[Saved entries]
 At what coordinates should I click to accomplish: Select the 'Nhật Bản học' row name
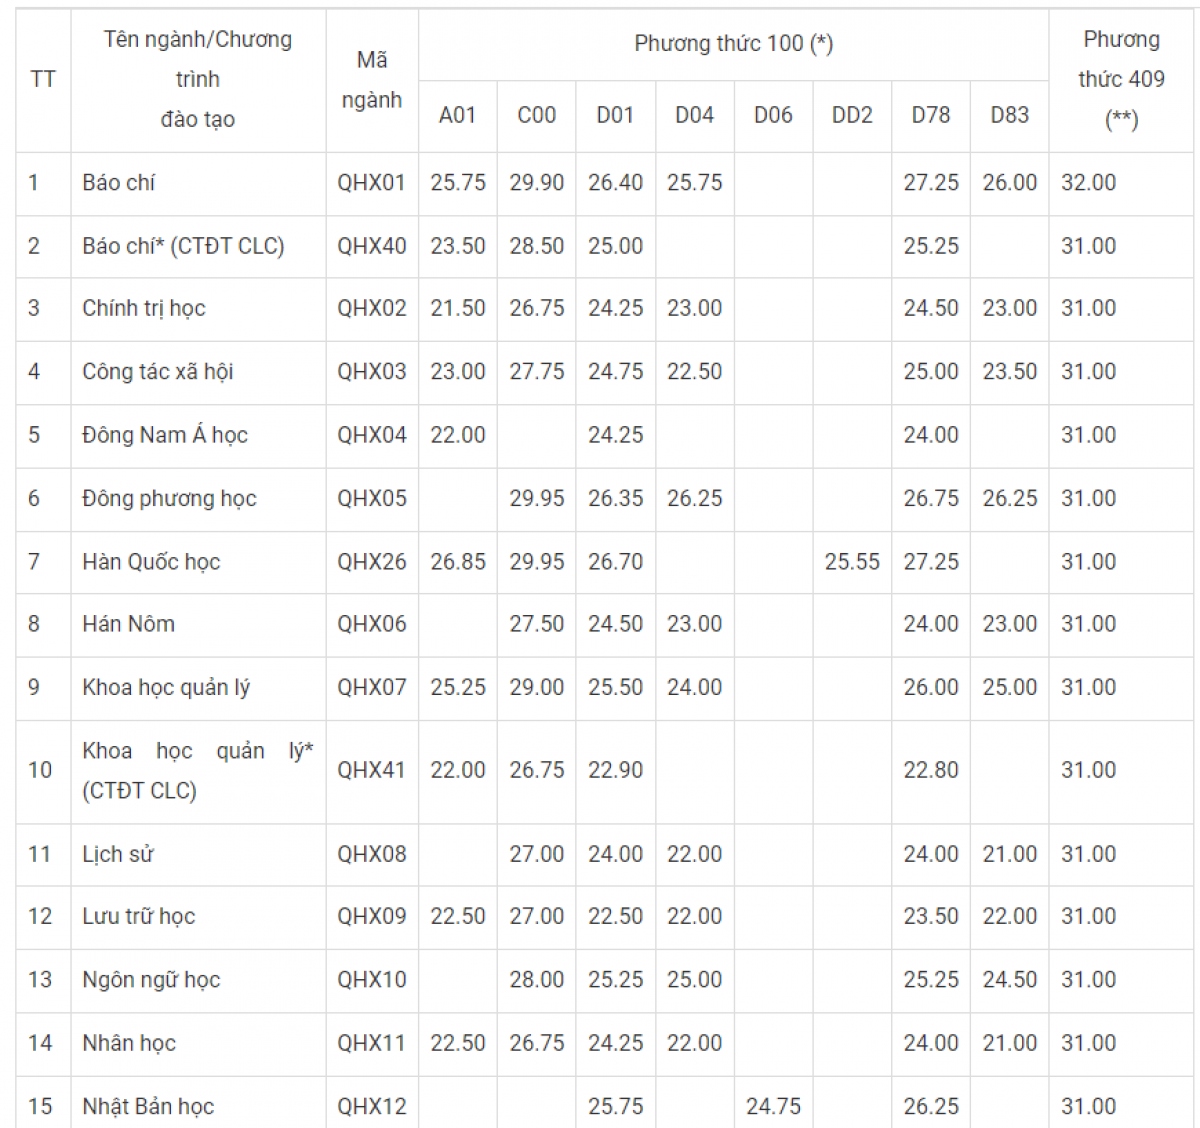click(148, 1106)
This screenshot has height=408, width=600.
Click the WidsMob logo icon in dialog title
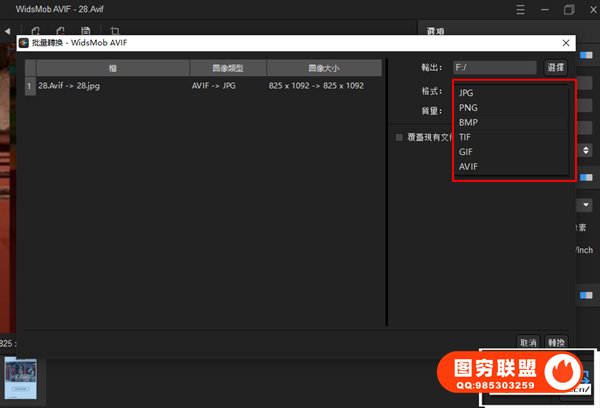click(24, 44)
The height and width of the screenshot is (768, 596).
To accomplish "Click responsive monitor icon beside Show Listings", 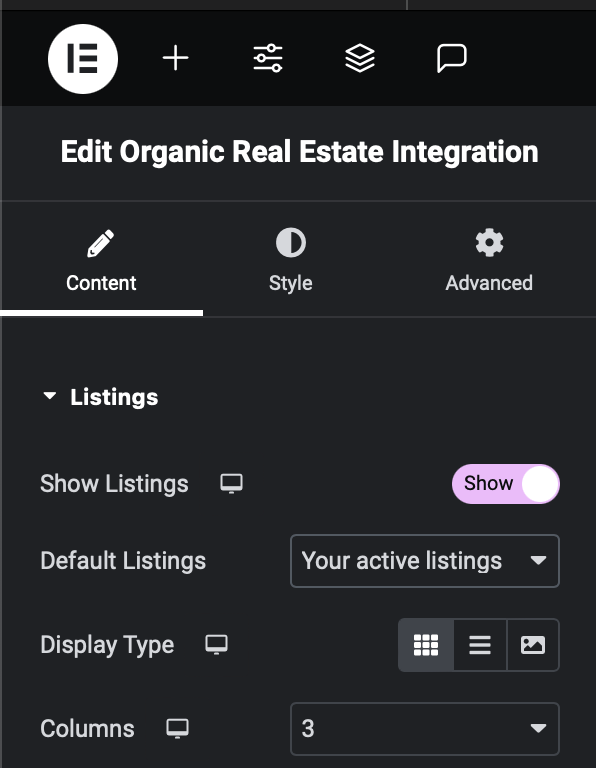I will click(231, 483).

▶ Brief
Locate the word "width" in the data above. Copy every line carrying it.

▶ Output for this exercise
This screenshot has height=408, width=600.
The height and width of the screenshot is (768, 596).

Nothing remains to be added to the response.